On that, Steve Jobs issued a press release that I got on Monday and that is in the initial report I wrote when I arrived here. In that, he says the cause of his thinness is down to a hormone imbalance. A point that he made here, and other Apple personnel I have come across over the last few days confirm, is that next year, for the first time ever, they will be able to have a normal Christmas and New Year. All I have to do is get ready and pack, but this also affects me as I have to organise documents and teaching schedules need to be refigured, so I start shifting classes about some time in November. All I have to do is turn up and take notes then write some stuff, but Apple personnel at all levels have to produce a working product that has to shine: year after year. Moving the date to when any product is finished -- Apple's own timetable -- means they gain a considerable amount of control.
I took over 200 while in the show and when I get back to the hotel, I use the card reader rather than attaching the camera to download to Aperture. A quick look removes some of the lousy shots, then a slower look allows me to think about some of those that might be usable and I go through these with the occasional edit, still deleting some that I find with defects I missed the first time. I still endd up with 127 and from these selected about 50: some of which I used on the text page, similar to what I have with this page, and the rest on the additional images pages. Once I have an idea what I can use, I switch to iPhoto (and I am really looking forward to the new one) and use the export function to create the web page, then I upload the lot.
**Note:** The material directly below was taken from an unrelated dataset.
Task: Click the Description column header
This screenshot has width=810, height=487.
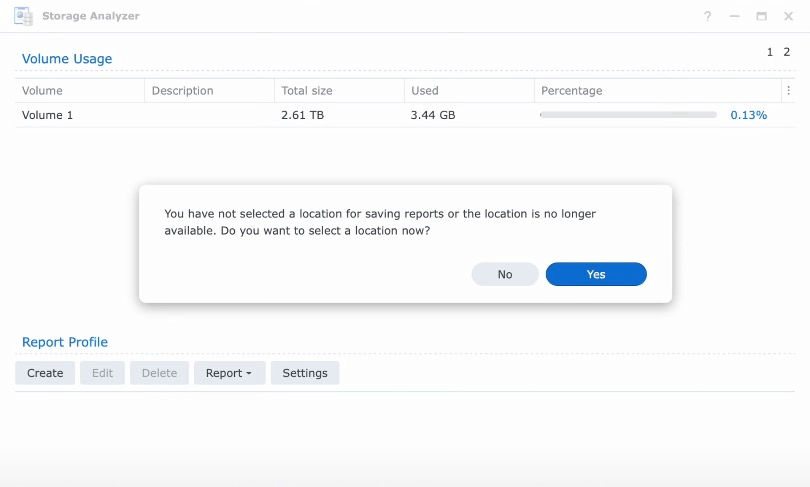Action: [x=182, y=91]
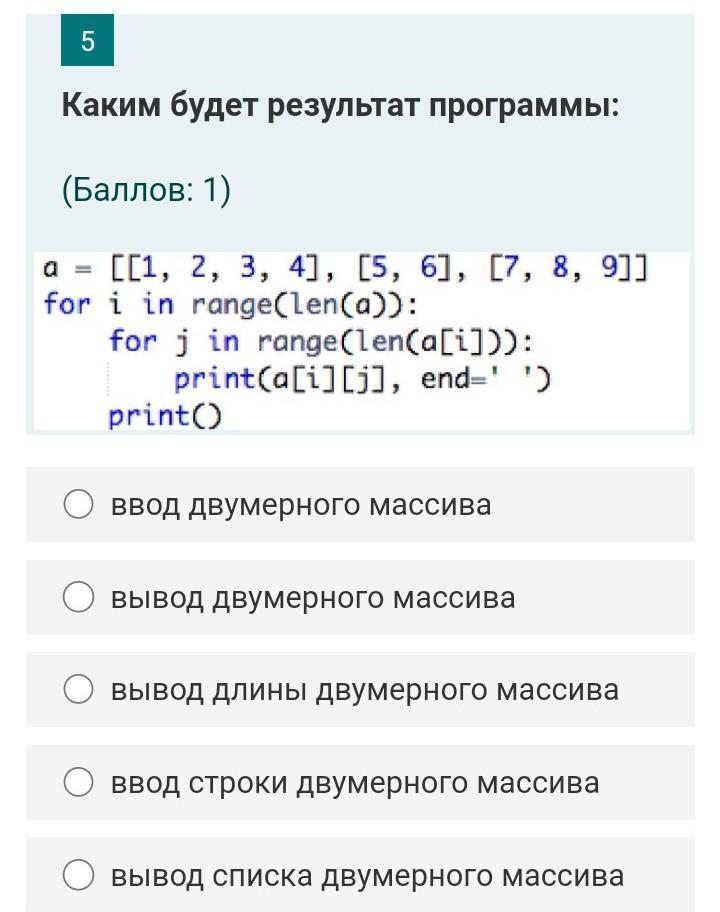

From downloading the card to the upload took me about an hour.
We did not get anything on Snow Leopard, which to me was a given. That would have been easy: a few words to say it is progressing and that would have been it, but I was told by Apple personnel last night that the real advances in Snow Leopard are not the eye-candy that people love to gawp over, but the way it works underneath. We had no major hardware releases, so all that rumour frenzy was wasted energy; but this also puts Apple in form control: whatever, whenever a new product is released, it will be when Apple wants it to be out there and not to some artificial schedule.
The Register had some words for him, suggesting that the fake iPhone makers had been wrong-footed by Apple on this one, as if somehow it was Apple's fault.